● **Task instructions**
Transcribe the records below line by line, exactly as they read.

● **Provided records**
+ + + +
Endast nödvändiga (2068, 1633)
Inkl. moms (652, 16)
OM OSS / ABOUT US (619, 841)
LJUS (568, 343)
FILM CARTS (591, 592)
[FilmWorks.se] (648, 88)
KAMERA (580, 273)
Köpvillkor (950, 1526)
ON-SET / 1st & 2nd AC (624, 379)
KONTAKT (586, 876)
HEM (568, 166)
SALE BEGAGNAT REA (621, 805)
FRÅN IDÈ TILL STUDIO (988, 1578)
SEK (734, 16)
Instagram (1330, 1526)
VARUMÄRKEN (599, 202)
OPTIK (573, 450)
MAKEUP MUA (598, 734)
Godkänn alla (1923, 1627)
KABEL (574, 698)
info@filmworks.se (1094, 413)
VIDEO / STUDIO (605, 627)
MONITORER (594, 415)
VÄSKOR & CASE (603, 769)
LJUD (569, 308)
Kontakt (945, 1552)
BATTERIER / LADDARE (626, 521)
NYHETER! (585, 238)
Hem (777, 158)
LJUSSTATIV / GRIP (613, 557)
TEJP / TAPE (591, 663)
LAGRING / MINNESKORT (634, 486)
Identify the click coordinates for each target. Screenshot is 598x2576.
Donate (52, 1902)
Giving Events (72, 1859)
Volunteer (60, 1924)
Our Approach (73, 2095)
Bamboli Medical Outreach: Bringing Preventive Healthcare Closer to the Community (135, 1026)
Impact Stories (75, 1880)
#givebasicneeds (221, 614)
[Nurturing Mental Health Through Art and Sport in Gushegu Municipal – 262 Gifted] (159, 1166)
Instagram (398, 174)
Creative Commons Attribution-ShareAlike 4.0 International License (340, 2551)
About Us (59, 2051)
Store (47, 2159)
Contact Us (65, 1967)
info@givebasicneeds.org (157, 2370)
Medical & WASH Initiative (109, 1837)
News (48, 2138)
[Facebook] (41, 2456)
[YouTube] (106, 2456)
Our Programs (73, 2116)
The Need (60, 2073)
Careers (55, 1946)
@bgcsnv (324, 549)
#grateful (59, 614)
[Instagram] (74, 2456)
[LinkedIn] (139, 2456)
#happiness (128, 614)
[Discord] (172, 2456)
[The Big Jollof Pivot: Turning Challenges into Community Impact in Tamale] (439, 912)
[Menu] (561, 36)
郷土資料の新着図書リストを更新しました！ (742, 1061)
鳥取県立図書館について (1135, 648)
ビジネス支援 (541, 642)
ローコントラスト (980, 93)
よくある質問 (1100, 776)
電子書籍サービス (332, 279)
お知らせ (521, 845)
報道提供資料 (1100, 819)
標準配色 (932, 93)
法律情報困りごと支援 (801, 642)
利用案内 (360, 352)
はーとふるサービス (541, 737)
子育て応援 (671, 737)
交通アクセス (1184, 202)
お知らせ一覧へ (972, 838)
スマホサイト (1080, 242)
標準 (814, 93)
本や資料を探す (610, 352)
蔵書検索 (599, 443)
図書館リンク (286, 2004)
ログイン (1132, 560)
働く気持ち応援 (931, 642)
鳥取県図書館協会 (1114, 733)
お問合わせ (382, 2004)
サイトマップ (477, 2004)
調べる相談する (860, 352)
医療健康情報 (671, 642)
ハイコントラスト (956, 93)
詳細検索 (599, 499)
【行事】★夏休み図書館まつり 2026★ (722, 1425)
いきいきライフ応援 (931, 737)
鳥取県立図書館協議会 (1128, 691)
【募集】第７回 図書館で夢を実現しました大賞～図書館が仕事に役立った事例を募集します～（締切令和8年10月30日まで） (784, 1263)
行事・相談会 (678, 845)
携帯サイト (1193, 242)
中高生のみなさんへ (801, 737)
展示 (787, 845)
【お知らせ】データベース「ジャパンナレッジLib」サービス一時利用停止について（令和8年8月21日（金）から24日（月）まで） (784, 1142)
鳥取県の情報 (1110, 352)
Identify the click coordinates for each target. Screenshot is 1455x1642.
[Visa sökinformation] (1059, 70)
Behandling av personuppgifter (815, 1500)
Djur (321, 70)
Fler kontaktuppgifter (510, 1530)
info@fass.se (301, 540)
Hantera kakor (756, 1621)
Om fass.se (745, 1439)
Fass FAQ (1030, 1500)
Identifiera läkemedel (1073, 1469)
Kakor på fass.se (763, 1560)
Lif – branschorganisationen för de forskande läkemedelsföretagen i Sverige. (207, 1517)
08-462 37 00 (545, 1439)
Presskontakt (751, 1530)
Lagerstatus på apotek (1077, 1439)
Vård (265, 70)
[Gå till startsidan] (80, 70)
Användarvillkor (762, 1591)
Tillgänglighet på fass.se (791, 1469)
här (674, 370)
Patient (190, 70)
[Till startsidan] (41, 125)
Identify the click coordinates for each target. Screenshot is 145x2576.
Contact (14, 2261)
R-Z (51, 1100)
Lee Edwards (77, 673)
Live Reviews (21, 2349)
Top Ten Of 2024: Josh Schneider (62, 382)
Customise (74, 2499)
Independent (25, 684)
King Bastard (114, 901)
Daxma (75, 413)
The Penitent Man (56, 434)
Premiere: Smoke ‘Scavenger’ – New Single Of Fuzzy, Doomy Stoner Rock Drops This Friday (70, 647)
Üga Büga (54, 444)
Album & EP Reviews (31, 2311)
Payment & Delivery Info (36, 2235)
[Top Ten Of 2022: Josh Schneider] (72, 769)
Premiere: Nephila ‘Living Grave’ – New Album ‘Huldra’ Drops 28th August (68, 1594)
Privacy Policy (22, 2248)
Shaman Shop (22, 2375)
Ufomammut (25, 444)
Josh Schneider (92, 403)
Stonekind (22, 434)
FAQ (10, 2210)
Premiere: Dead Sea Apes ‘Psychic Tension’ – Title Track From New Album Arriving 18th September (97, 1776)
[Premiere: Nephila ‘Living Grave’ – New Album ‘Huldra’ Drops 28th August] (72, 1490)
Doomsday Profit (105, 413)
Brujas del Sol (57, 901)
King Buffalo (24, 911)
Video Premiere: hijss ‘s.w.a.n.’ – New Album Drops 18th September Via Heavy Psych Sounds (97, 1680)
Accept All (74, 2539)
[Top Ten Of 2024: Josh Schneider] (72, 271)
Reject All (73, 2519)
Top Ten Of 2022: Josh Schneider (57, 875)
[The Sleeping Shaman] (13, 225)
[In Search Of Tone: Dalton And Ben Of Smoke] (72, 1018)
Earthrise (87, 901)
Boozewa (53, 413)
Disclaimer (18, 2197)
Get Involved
+ + + +
● **Answer section**
Endast nödvändiga (2068, 1633)
Inkl. moms (652, 16)
OM OSS / ABOUT US (619, 841)
LJUS (568, 343)
FILM CARTS (591, 592)
[FilmWorks.se] (648, 88)
KAMERA (580, 273)
Köpvillkor (950, 1526)
ON-SET / 1st & 2nd AC (624, 379)
KONTAKT (586, 876)
HEM (568, 166)
SALE BEGAGNAT REA (621, 805)
FRÅN IDÈ TILL STUDIO (988, 1578)
SEK (734, 16)
Instagram (1330, 1526)
VARUMÄRKEN (599, 202)
OPTIK (573, 450)
MAKEUP MUA (598, 734)
Godkänn alla (1923, 1627)
KABEL (574, 698)
info@filmworks.se (1094, 413)
VIDEO / STUDIO (605, 627)
MONITORER (594, 415)
VÄSKOR & CASE (603, 769)
LJUD (569, 308)
Kontakt (945, 1552)
BATTERIER / LADDARE (626, 521)
NYHETER! (585, 238)
Hem (777, 158)
LJUSSTATIV / GRIP (613, 557)
TEJP / TAPE (591, 663)
LAGRING / MINNESKORT (634, 486)
Identify the click coordinates for each target. Screenshot is 598x2576.
Donate (52, 1902)
Giving Events (72, 1859)
Volunteer (60, 1924)
Our Approach (73, 2095)
Bamboli Medical Outreach: Bringing Preventive Healthcare Closer to the Community (135, 1026)
Impact Stories (75, 1880)
#givebasicneeds (221, 614)
[Nurturing Mental Health Through Art and Sport in Gushegu Municipal – 262 Gifted] (159, 1166)
Instagram (398, 174)
Creative Commons Attribution-ShareAlike 4.0 International License (340, 2551)
About Us (59, 2051)
Store (47, 2159)
Contact Us (65, 1967)
info@givebasicneeds.org (157, 2370)
Medical & WASH Initiative (109, 1837)
News (48, 2138)
[Facebook] (41, 2456)
[YouTube] (106, 2456)
Our Programs (73, 2116)
The Need (60, 2073)
Careers (55, 1946)
@bgcsnv (324, 549)
#grateful (59, 614)
[Instagram] (74, 2456)
[LinkedIn] (139, 2456)
#happiness (128, 614)
[Discord] (172, 2456)
[The Big Jollof Pivot: Turning Challenges into Community Impact in Tamale] (439, 912)
[Menu] (561, 36)
郷土資料の新着図書リストを更新しました！ (742, 1061)
鳥取県立図書館について (1135, 648)
ビジネス支援 (541, 642)
ローコントラスト (980, 93)
よくある質問 (1100, 776)
電子書籍サービス (332, 279)
お知らせ (521, 845)
報道提供資料 (1100, 819)
標準配色 (932, 93)
法律情報困りごと支援 (801, 642)
利用案内 (360, 352)
はーとふるサービス (541, 737)
子育て応援 (671, 737)
交通アクセス (1184, 202)
お知らせ一覧へ (972, 838)
スマホサイト (1080, 242)
標準 (814, 93)
本や資料を探す (610, 352)
蔵書検索 (599, 443)
図書館リンク (286, 2004)
ログイン (1132, 560)
働く気持ち応援 (931, 642)
鳥取県図書館協会 (1114, 733)
お問合わせ (382, 2004)
サイトマップ (477, 2004)
調べる相談する (860, 352)
医療健康情報 (671, 642)
ハイコントラスト (956, 93)
詳細検索 (599, 499)
【行事】★夏休み図書館まつり 2026★ (722, 1425)
いきいきライフ応援 (931, 737)
鳥取県立図書館協議会 (1128, 691)
【募集】第７回 図書館で夢を実現しました大賞～図書館が仕事に役立った事例を募集します～（締切令和8年10月30日まで） (784, 1263)
行事・相談会 (678, 845)
携帯サイト (1193, 242)
中高生のみなさんへ (801, 737)
展示 (787, 845)
【お知らせ】データベース「ジャパンナレッジLib」サービス一時利用停止について（令和8年8月21日（金）から24日（月）まで） (784, 1142)
鳥取県の情報 (1110, 352)
Identify the click coordinates for each target. Screenshot is 1455x1642.
[Visa sökinformation] (1059, 70)
Behandling av personuppgifter (815, 1500)
Djur (321, 70)
Fler kontaktuppgifter (510, 1530)
info@fass.se (301, 540)
Hantera kakor (756, 1621)
Om fass.se (745, 1439)
Fass FAQ (1030, 1500)
Identifiera läkemedel (1073, 1469)
Kakor på fass.se (763, 1560)
Lif – branschorganisationen för de forskande läkemedelsföretagen i Sverige. (207, 1517)
08-462 37 00 (545, 1439)
Presskontakt (751, 1530)
Lagerstatus på apotek (1077, 1439)
Vård (265, 70)
[Gå till startsidan] (80, 70)
Användarvillkor (762, 1591)
Tillgänglighet på fass.se (791, 1469)
här (674, 370)
Patient (190, 70)
[Till startsidan] (41, 125)
Identify the click coordinates for each target. Screenshot is 145x2576.
Contact (14, 2261)
R-Z (51, 1100)
Lee Edwards (77, 673)
Live Reviews (21, 2349)
Top Ten Of 2024: Josh Schneider (62, 382)
Customise (74, 2499)
Independent (25, 684)
King Bastard (114, 901)
Daxma (75, 413)
The Penitent Man (56, 434)
Premiere: Smoke ‘Scavenger’ – New Single Of Fuzzy, Doomy Stoner Rock Drops This Friday (70, 647)
Üga Büga (54, 444)
Album & EP Reviews (31, 2311)
Payment & Delivery Info (36, 2235)
[Top Ten Of 2022: Josh Schneider] (72, 769)
Premiere: Nephila ‘Living Grave’ – New Album ‘Huldra’ Drops 28th August (68, 1594)
Privacy Policy (22, 2248)
Shaman Shop (22, 2375)
Ufomammut (25, 444)
Josh Schneider (92, 403)
Stonekind (22, 434)
FAQ (10, 2210)
Premiere: Dead Sea Apes ‘Psychic Tension’ – Title Track From New Album Arriving 18th September (97, 1776)
[Premiere: Nephila ‘Living Grave’ – New Album ‘Huldra’ Drops 28th August] (72, 1490)
Doomsday Profit (105, 413)
Brujas del Sol (57, 901)
King Buffalo (24, 911)
Video Premiere: hijss ‘s.w.a.n.’ – New Album Drops 18th September Via Heavy Psych Sounds (97, 1680)
Accept All (74, 2539)
[Top Ten Of 2024: Josh Schneider] (72, 271)
Reject All (73, 2519)
Top Ten Of 2022: Josh Schneider (57, 875)
[The Sleeping Shaman] (13, 225)
[In Search Of Tone: Dalton And Ben Of Smoke] (72, 1018)
Earthrise (87, 901)
Boozewa (53, 413)
Disclaimer (18, 2197)
Get Involved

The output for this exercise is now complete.